P. [12], l. 14: grandement hardemens.—Ms. A 8: grandement et hardiement.

P. [12], l. 12 à 15: vraiement.... maintenant.—Ms. A 17: par saint George, en ce bastart a un moult noble et vaillant chevalier, et lui vient de très hault et noble couraige d’ainsi nous desirer à trover pour nous combatre. Fo 335.

§ [567]. Che propre jour.—Ms. d’Amiens: Endementroes et en ce meysme jour, s’avancha messires Thummas de Felleton, et demanda ung don au prinche qu’il le volsist laissier aller des premiers chevauchier deviers les ennemis, pour enquerre et savoir de leur couvenant, et où il se logoient ne tenoient. Li prinches li acorda vollentiers.

Adonc se parti messires Thummas de Felleton, qui se fist chiés de ceste chevauchie. Si se missent avoecq lui messires Guillaumes de Felleton, messires Thumas du Fort, messires Robers Canollez, messires Hues de Stamfort, messires Simons de Burlée, monseigneur Richart Tanton, monseigneur Gaillart Vighier, monseigneur Raoul de Hastinges et messire d’Agorisse. Si estoient bien huit vingt lanches et trois cens archiers, tous bien montés et bonnes gens d’armes, et chevauchièrent parmy Navarre, et avoient ghides qui les menoient. Et passèrent le rivière d’Emer, qui est moult fort et moult rade, au Groing, et vinrent logier à Navaret pour entendre et oïr coumment li hos dou roy Henry se maintenoit ne où elle estoit.

Endementroes que chou se faisoit et ordounnoit, fu li rois de Navare pris assés mervilleusement de monsigneur Olivier de Mauni, si comme on disoit, entroes qu’il chevauchoit d’une ville à autre.
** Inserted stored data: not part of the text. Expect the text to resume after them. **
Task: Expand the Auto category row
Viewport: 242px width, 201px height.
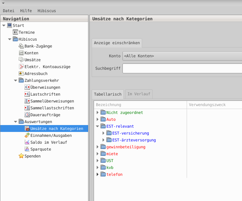Action: pos(98,119)
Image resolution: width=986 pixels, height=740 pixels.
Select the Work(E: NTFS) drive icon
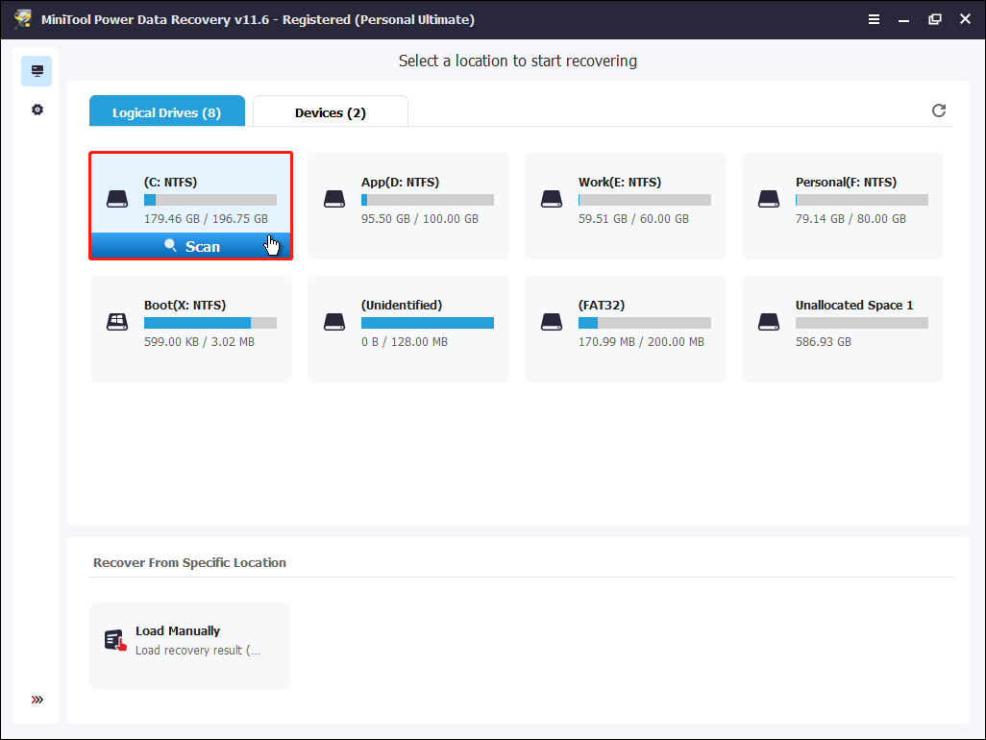(551, 199)
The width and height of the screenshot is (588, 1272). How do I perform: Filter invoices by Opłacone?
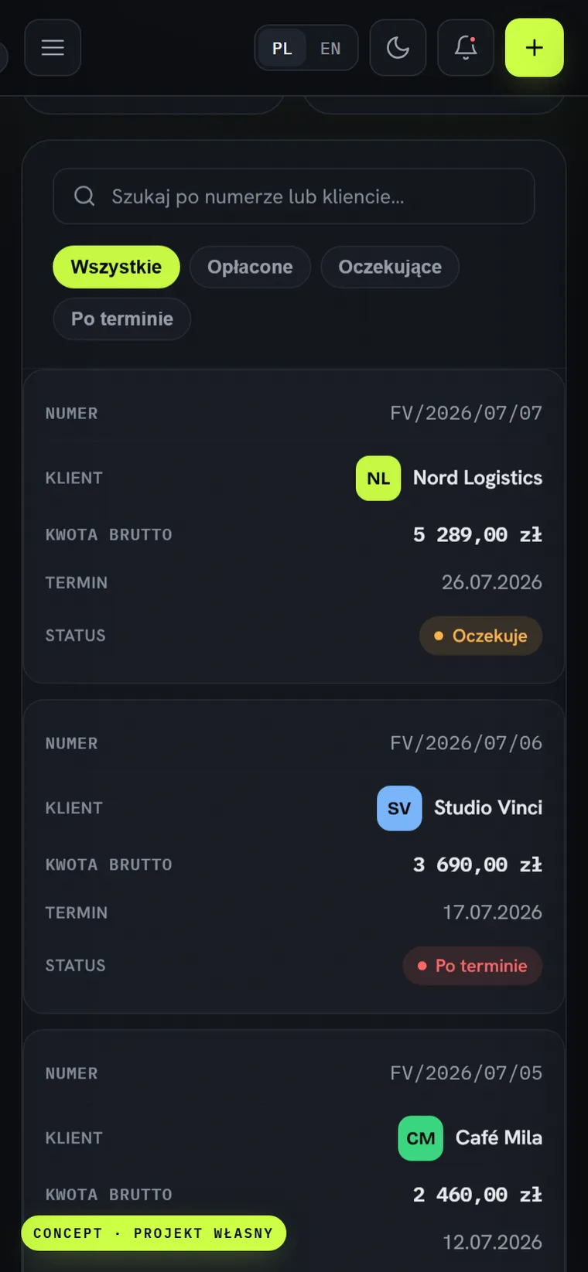click(250, 267)
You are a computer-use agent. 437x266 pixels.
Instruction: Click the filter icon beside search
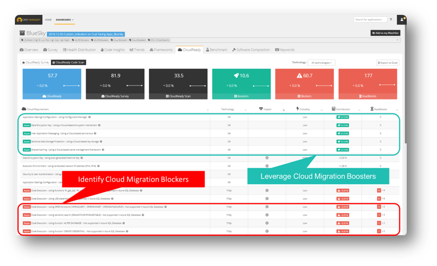392,20
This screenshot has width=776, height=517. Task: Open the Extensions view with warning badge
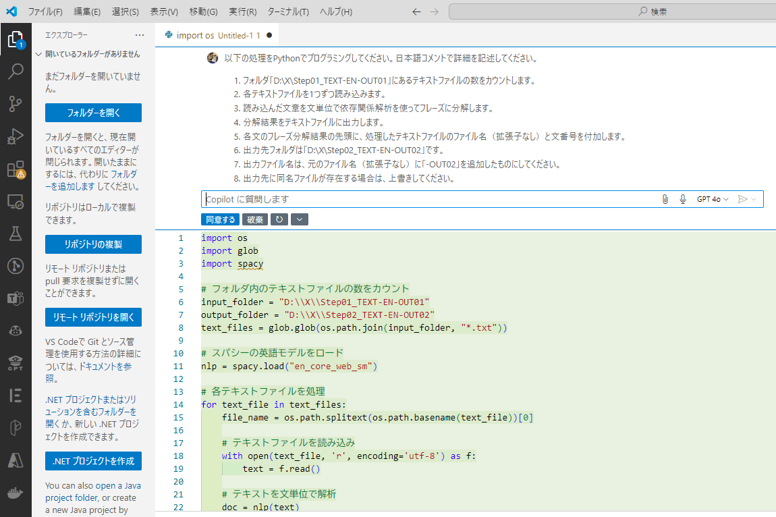[16, 169]
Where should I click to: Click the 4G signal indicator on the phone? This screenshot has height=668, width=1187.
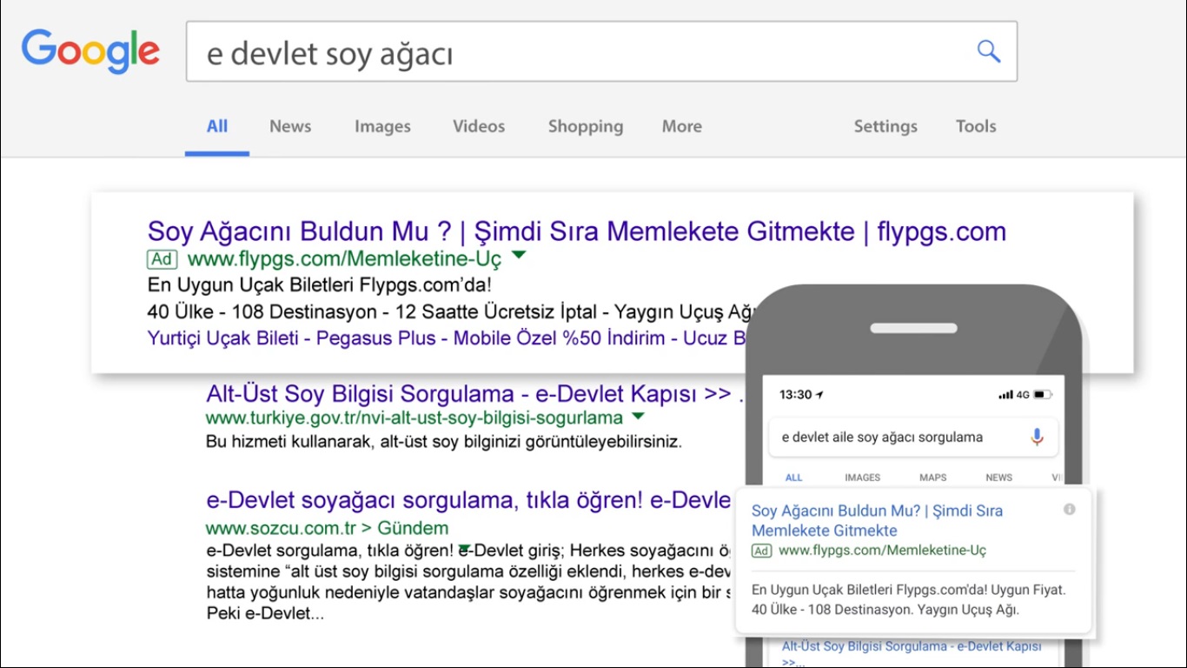tap(1018, 394)
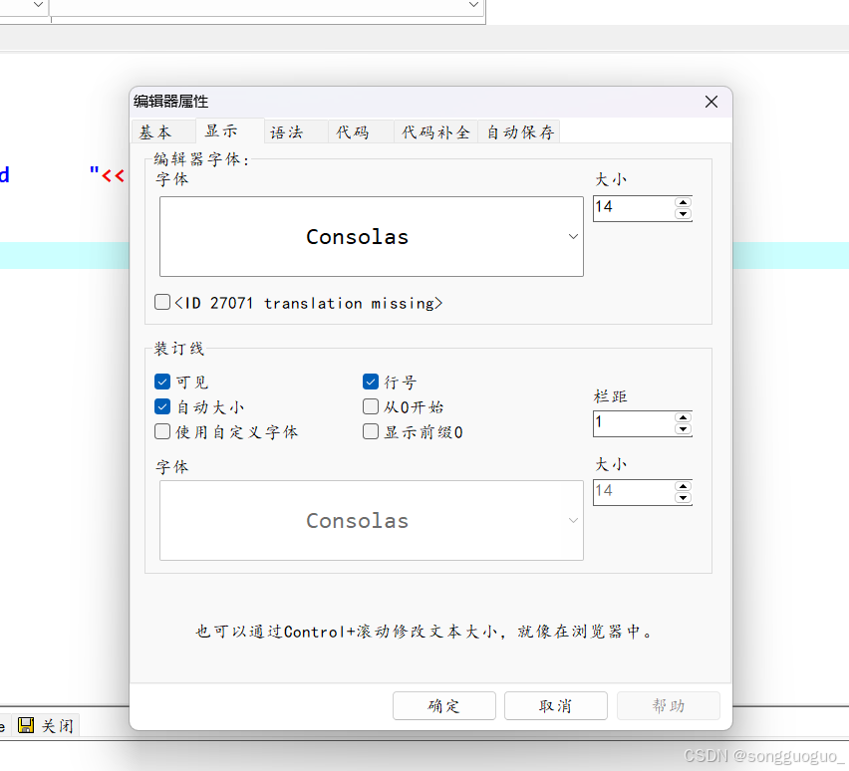Close the 编辑器属性 dialog with the X
Screen dimensions: 849x771
coord(711,102)
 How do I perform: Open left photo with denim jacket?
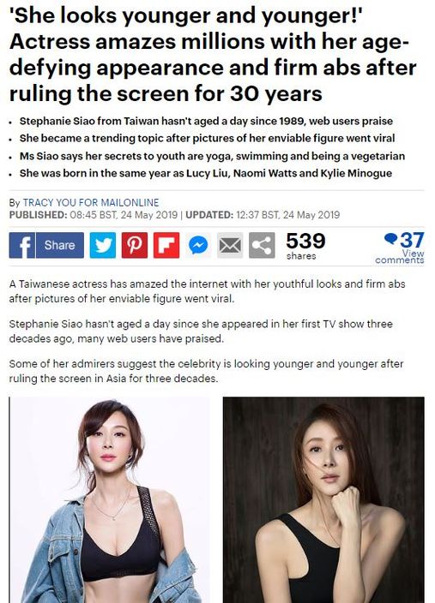[110, 499]
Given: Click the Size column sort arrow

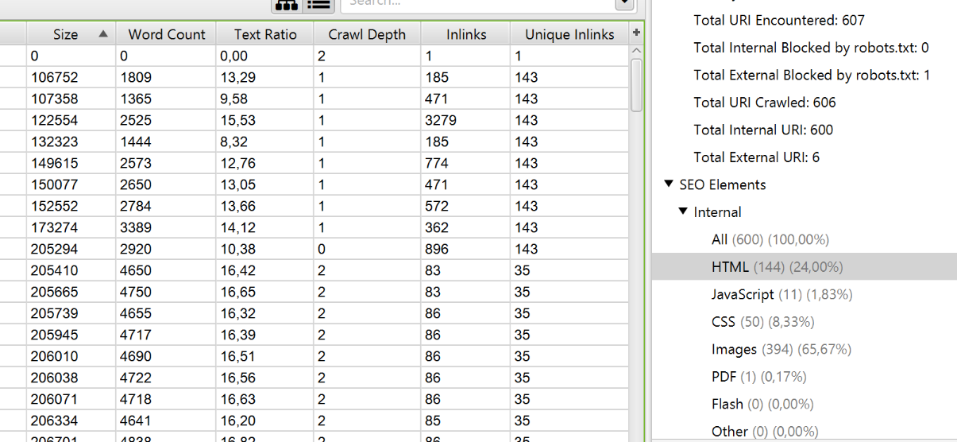Looking at the screenshot, I should [103, 34].
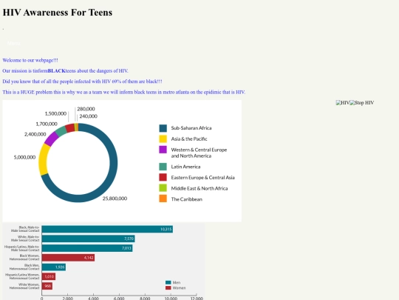Click the Latin America teal swatch
399x300 pixels.
[x=163, y=167]
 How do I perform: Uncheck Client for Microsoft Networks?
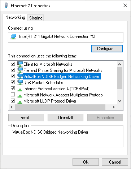click(13, 64)
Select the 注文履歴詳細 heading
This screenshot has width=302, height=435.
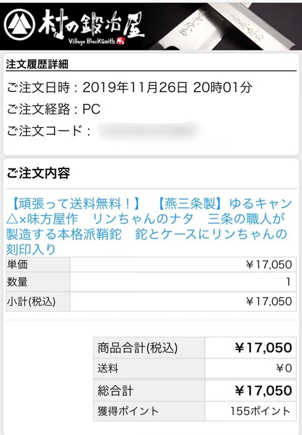37,64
Dont moult estoit esmervilliés li prinches, et en appaisa bellement et doucement la roynne de Navarre, sa femme, qui, en plourant et en lamentant, li vint recorder le fait. Si li dist: «Damme et belle cousinne, je vous promet loyaument que, se nous pourfitons ens ou voiaige où nous allons, il y partira grandement, et amenderons che fourfait sus chiaux qui l’ont fait; mès tant c’à ores, nous n’y poons mie bonnement entendre. Touttesfois, nous vous prions et enjoindons, se il vous faut nulle cose, que vous ne nous voeilliés mies espargnier, car vous nous trouverez appareilliet.»—«Monsigneur, dist li damme, grant merchis, et Dieux vous voeille oyr de tout le bien que vous me proumetés.»

Or fu gouvernères et baux de tout le royaume de Navarre messires Martins de le Kare, qui emprist le prince à conduire et amener parmy Navarre, et li fist avoir gides pour lui et pour ses gens, qui chevauchoient devant. Si se parti li prinches et touttes ses os, et passèrent parmy ung pas, c’on appelle de Sarris, qui moult leur fut diviers à passer, car il est estrois et petis, puis cheminèrent parmy Epuske; mès illuecq trouvèrent il mout petit de vivres, et tout sus ce pays, jusques à tant qu’il vinrent à Sauveterre. Fo 143 vo.

P. [13], l. 31: de monsigneur Olivier de Mauni.—Ms. A 17: d’un vaillant chevalier durement, nommé monseigneur Olivier de Mauny, Breton. Fo 345.

P. [14], l. 8: deviner.—Ms. A 8: deviser. Fo 278 vo.

P. [14], l. 14: sires.—Les mss. A 7, 8 ajoutent: nous vous en prions.

P. [14], l. 18: temprement.—Ms. A 8: briefment.